**THE PROBLEM:** Output only the lines from the one holding "You are a computer-use" to the end of the data below, please, copied exactly.
──────────
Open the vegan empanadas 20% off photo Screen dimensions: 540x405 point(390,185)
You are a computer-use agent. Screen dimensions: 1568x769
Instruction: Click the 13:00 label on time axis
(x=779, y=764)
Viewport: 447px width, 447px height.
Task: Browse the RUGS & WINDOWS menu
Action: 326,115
──────────
**ANSWER FOR THIS EXERCISE:**
You are a computer-use agent. Screen dimensions: 1568x769
Instruction: Click the 13:00 label on time axis
(x=779, y=764)
Viewport: 447px width, 447px height.
Task: Browse the RUGS & WINDOWS menu
Action: 326,115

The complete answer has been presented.